The “SWAP Food” financial deck also gives detailed projections, 1.16 million euros in net turnover in FY26, 6.97 million in FY27 and 8.91 million in FY28. The project forecasts net profitability from FY27 with 1.75 million euros in net profit, then 2.06 million in FY28. The document also emphasizes the absence of major new industrial CAPEX thanks to a model based on European co-packers and an “asset-light” structure.
The file also reveals the extent of social restructuring. Before liquidation, 68 employees and one apprentice were still present in the group. Phase 1 of the takeover, however, only provides for four employees taken over in France, to which are added the American teams linked to Umiami USA. Conditional Phase 2 would bring the total to approximately 22 employees taken over.
The fact remains that the project remains extremely fragile.
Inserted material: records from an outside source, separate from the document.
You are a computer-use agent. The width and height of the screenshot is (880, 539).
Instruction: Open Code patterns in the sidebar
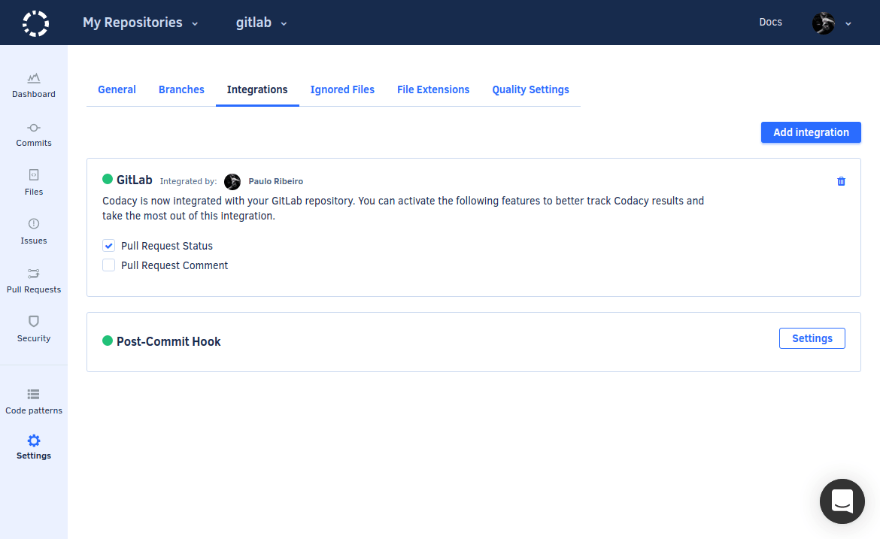click(x=34, y=395)
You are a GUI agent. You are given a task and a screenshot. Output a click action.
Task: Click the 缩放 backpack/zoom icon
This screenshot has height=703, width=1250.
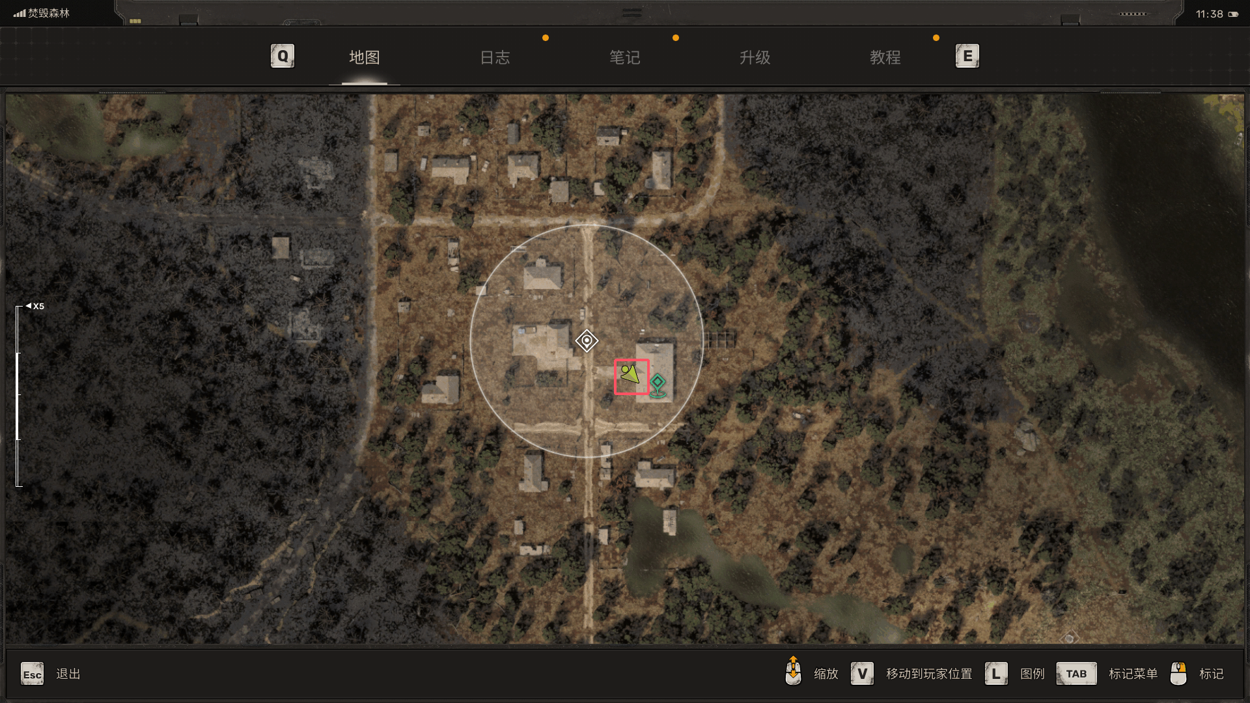791,673
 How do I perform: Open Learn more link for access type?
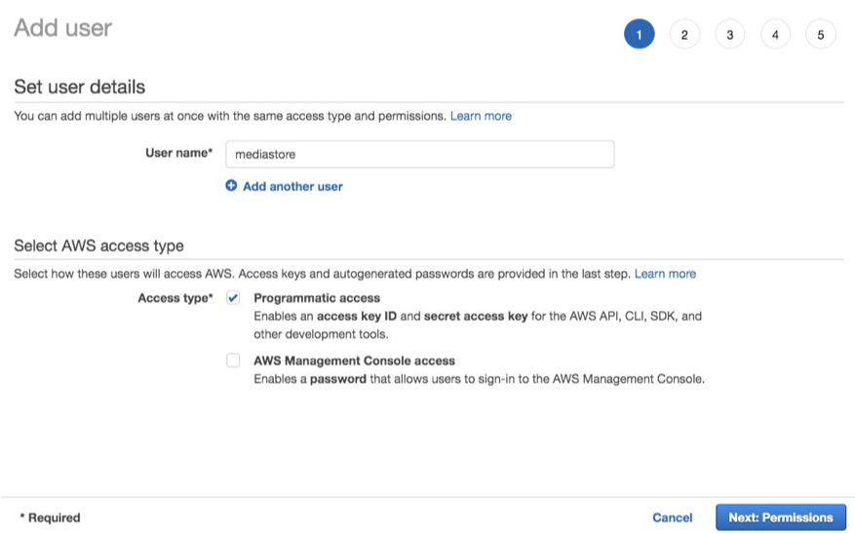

The entire Phase 2 depends on an agreement with the lessors of the Duppigheim industrial site. Without renegotiation of the lease-back, the FaaS model may never see the light of day.
But beyond the Umiami case, this operation documents a broader transformation of European venture capital. After a decade dominated by narratives of growth and disruption, investors are rediscovering the fundamental constraints of the industry: the cost of capital, industrial returns, infrastructure, production capacity and operational discipline.
Tristan Maurel’s project precisely attempts to exploit this new reality and transform an industrial failure FoodTech into a shared infrastructure for the European food ecosystem. It remains to be seen whether the magistrates of the Paris Economic Activities Court will validate this new project.